Bevor die eigentliche Räumung des unterirdischen und teilweise verschütteten Lagers mit seinen 3500t an Munitionsrückständen ab frühestens 2031 im Tagbau beginnt, sind die Häuser durch bauliche Massnahmen zu schützen. Aus der reinen Walliser Perspektive sind Sicherheit und Gewährleistung der Verkehrsverbindungen aus und nach Richtung Norden ebenfalls sehr wichtig.
Gestern Abend wurden in Kandergrund die möglichen Varianten dazu im Beisein von Bundesrätin Viola Amherd, moderiert von Informationschef Renato Kalbermatten, vorgestellt.
Bahn und Strasse schützen
Die BLS soll auf dem Streckenabschnitt des Gefahrenbereichs mit einer Eindeckung geschützt werden. Auf der Einwirkungsseite wird das Schutzgerüst durch Anschüttungen sowie Gabionen (Steinkörbe) zusätzlich gesichert.

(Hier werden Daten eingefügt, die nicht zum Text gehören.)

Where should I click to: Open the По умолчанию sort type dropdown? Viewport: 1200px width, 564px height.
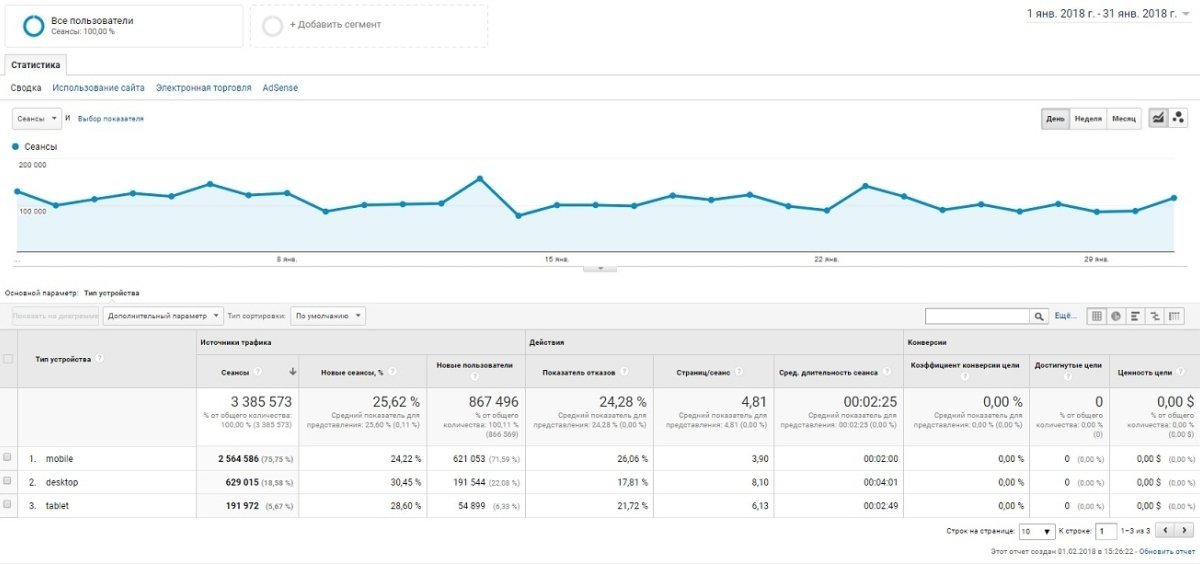[328, 316]
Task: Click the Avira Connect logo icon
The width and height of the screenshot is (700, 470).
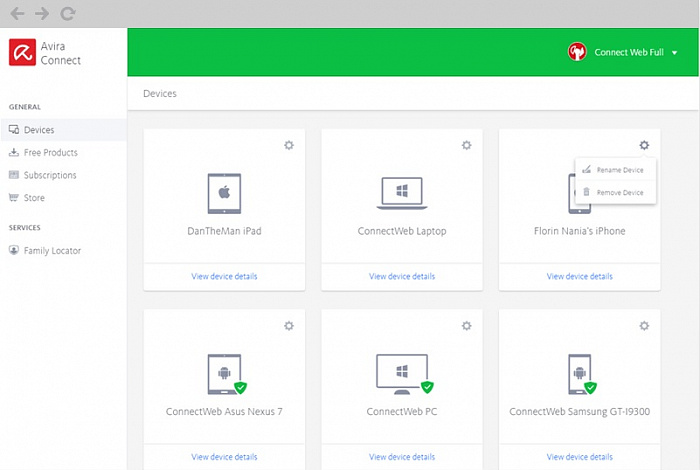Action: [23, 52]
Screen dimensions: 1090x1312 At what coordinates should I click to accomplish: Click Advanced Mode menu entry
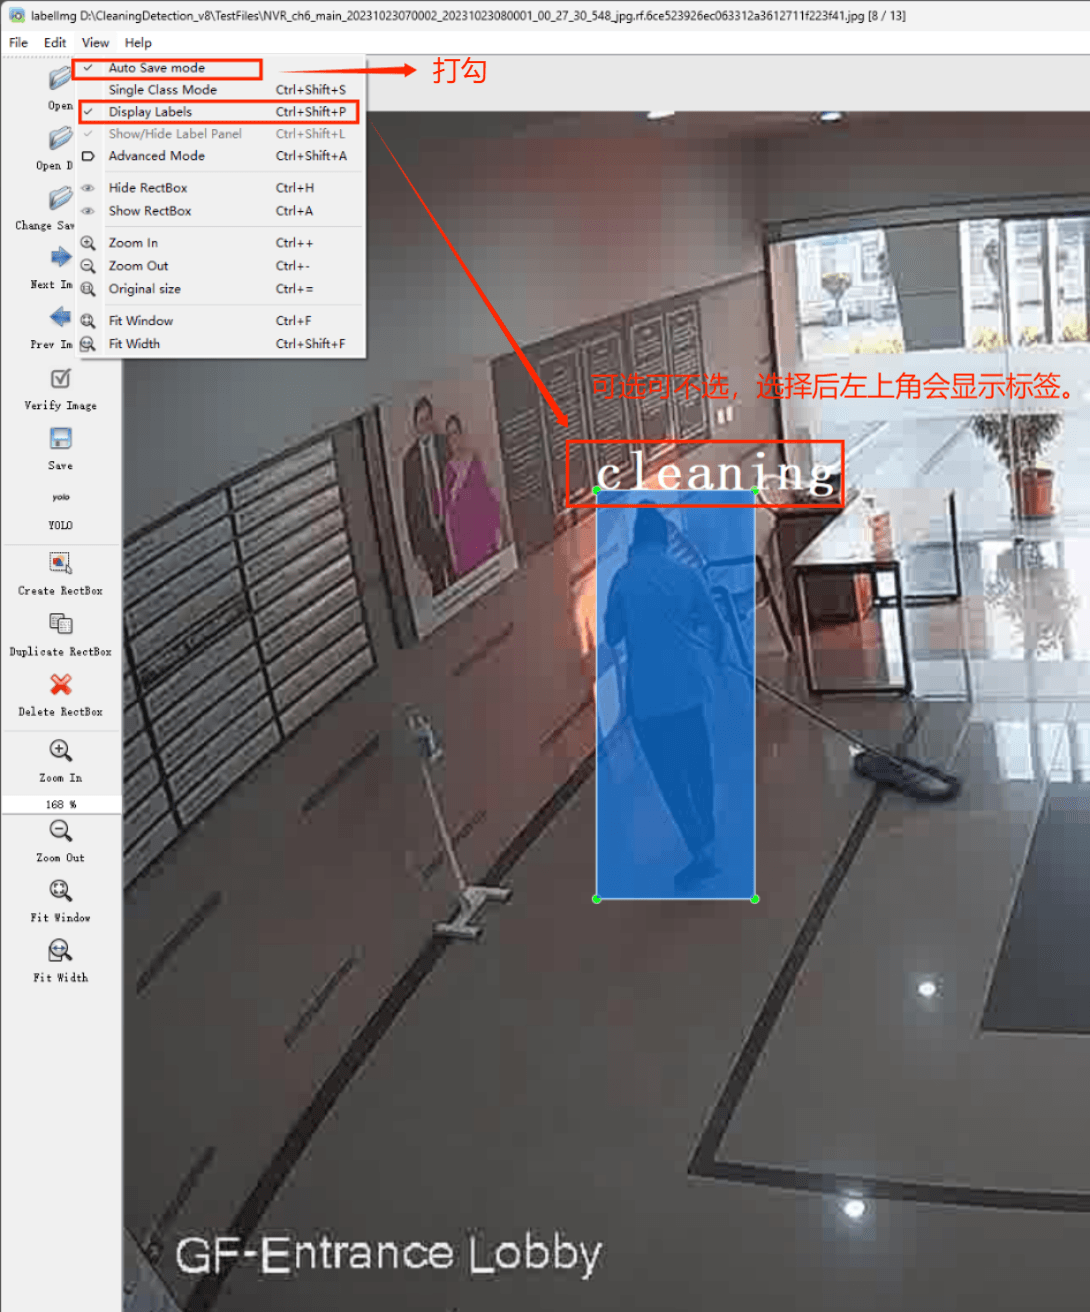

Bei der Strasse Frutigen–Kandersteg stehen drei Varianten in Diskussion. Die bestehende Hauptstrasse kann auf der heutigen Linienführung durch den Bau einer Galerie, die auf der Westseite offen bleibt, geschützt werden. Eine zweite Variante ist die Verlängerung des Mitholztunnels als Tagbautunnel oder als Galerie. Die Linienführung würde im Schutzbereich mehrheitlich unter Terrain oder im Einschnitt (mit Galerie) erfolgen. Die dritte Variante ist die komplette Verlegung der Nationalstrasse weitgehend in den Bereich der geplanten Notumfahrung. Dort würden infolge Lawinengefahr Schutzbauten mit Galerie und eventuell Tunnel notwendig.
Räumung notwendig
Die Projektleitung sieht die Räumung des Depots als den richtigen und notwendigen Weg an, das Risiko nachhaltig zu senken. Option zwei wäre eine «Überdeckung» des Lagers. Die gesamte Anlage würde mit mindestens 50m zusätzlichem Lockergestein überschüttet. In diese Überschüttung würden gegebenenfalls Verstärkungen aus Beton oder Netzen gegen allfällige lokale Ero-sion im Ereignisfall eingebettet. Das anfallende Oberflächenwasser wird um die Überdeckung geleitet, um den Wassereintrag in die Anlage zu minimieren. Die Grund- und Fliesswasserüberwachung würde gemäss den gesetzlichen Vorschriften fortgeführt. Diese Möglichkeit möchte sich die Projektleitung grundsätzlich als «Plan B» offenhalten, sollten sich während der Räumung unüberwindbare Probleme ergeben oder mit der Räumung die Schutzziele nicht erreicht werden. Das ist heute nicht voraussehbar.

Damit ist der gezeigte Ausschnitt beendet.